• **Exercise goal**
Return the lines below in which the string "agent" occurs.

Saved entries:
---+---

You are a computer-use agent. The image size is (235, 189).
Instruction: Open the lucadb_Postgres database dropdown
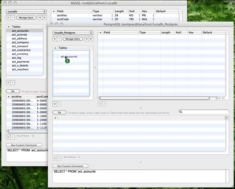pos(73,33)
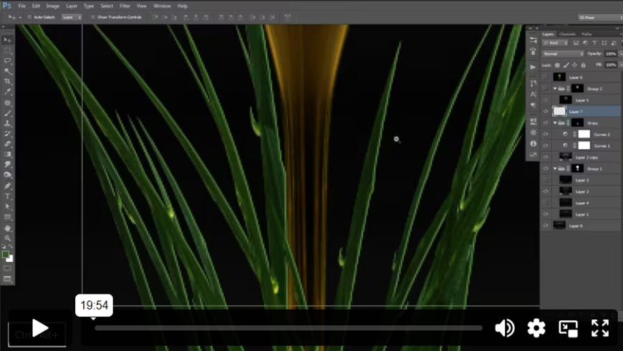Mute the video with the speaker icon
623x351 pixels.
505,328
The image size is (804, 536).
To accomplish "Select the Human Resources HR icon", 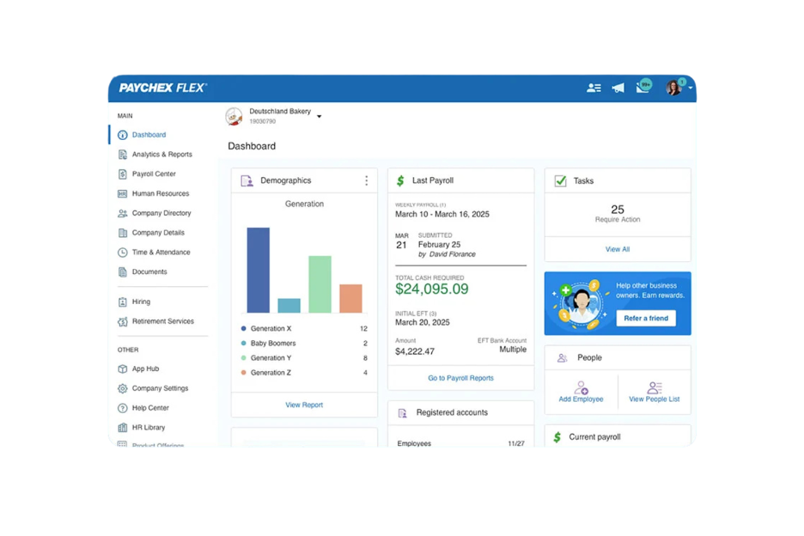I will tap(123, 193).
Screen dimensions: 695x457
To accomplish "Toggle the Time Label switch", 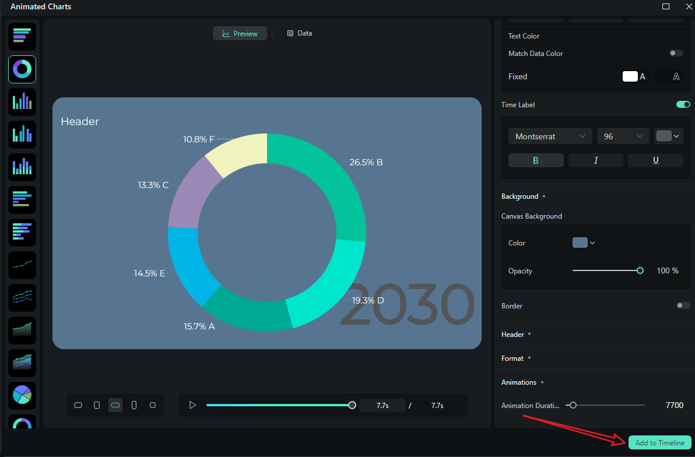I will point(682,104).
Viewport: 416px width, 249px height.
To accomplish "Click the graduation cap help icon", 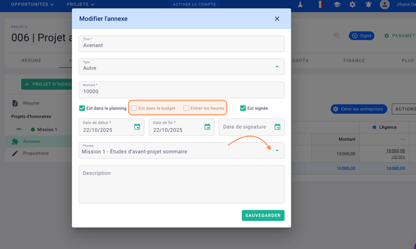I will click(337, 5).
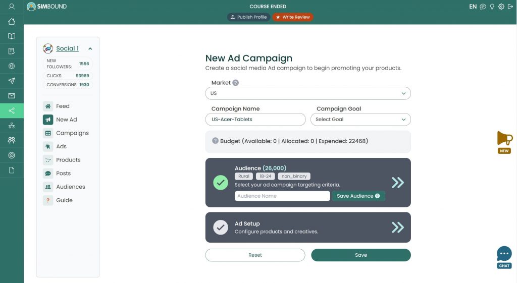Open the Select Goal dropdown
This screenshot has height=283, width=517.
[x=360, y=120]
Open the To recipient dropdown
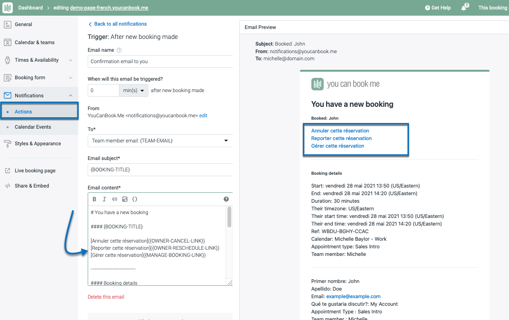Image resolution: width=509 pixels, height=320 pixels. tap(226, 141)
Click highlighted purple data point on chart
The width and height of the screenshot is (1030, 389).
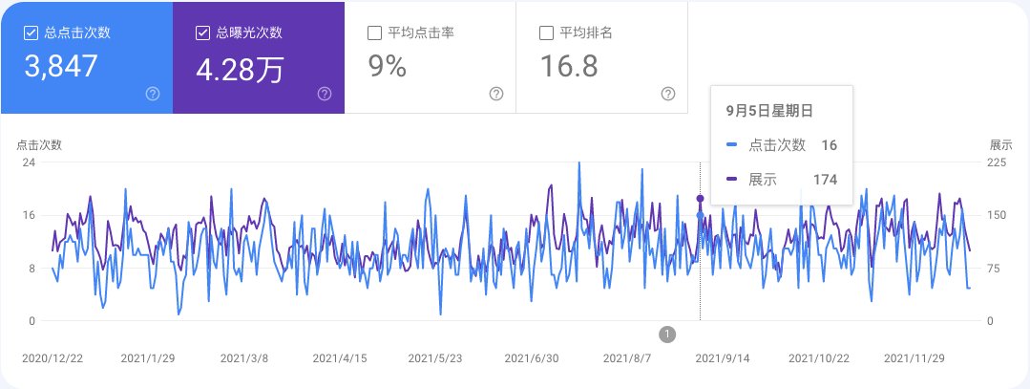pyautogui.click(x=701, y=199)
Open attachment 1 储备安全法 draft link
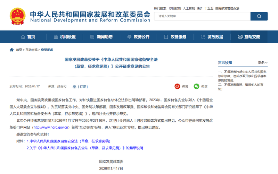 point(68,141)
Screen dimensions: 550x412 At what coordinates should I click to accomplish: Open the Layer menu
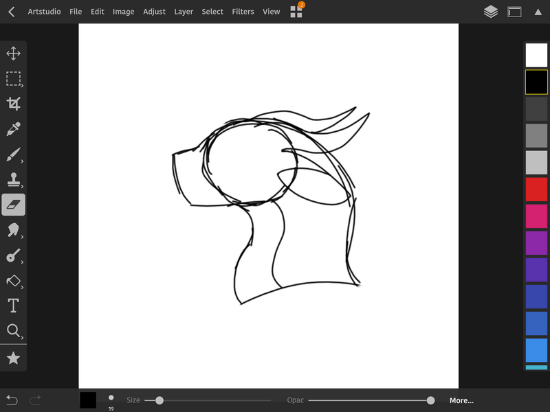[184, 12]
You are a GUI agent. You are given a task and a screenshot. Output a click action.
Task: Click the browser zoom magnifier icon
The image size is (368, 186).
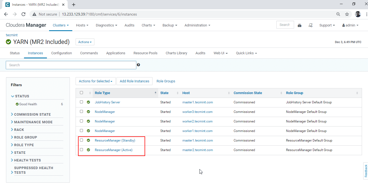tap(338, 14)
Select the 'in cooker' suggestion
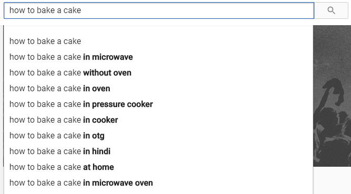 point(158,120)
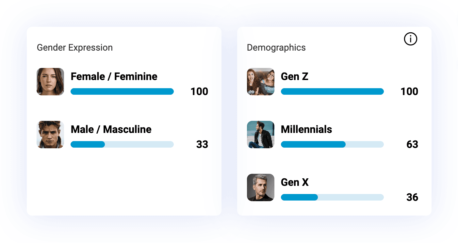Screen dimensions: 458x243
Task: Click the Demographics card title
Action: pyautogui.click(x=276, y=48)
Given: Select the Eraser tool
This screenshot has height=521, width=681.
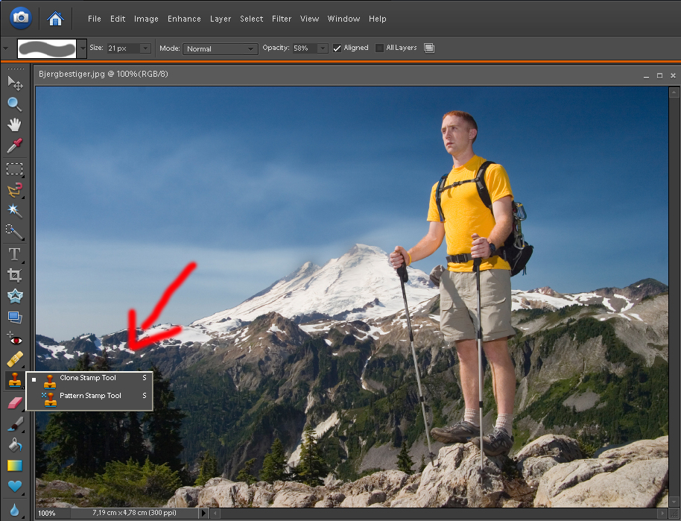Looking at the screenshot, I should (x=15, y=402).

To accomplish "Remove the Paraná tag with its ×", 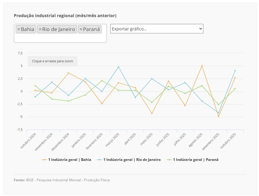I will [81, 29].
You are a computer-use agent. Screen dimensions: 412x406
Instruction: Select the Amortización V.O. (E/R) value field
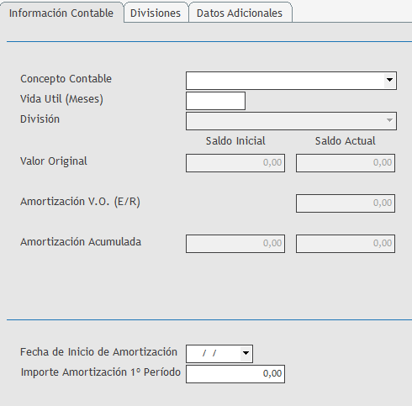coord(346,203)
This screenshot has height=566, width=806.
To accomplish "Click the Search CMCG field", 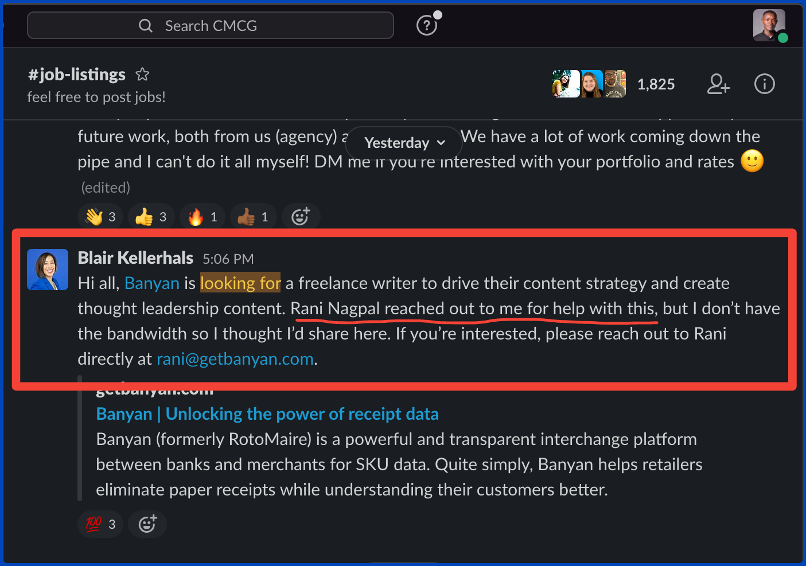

---+---

• **Written answer**
You are a computer-use agent. The image size is (235, 189).
You are a GUI agent. You are given a task and a screenshot. Output a click action.
You are a computer-use agent. Screen dimensions: 412x406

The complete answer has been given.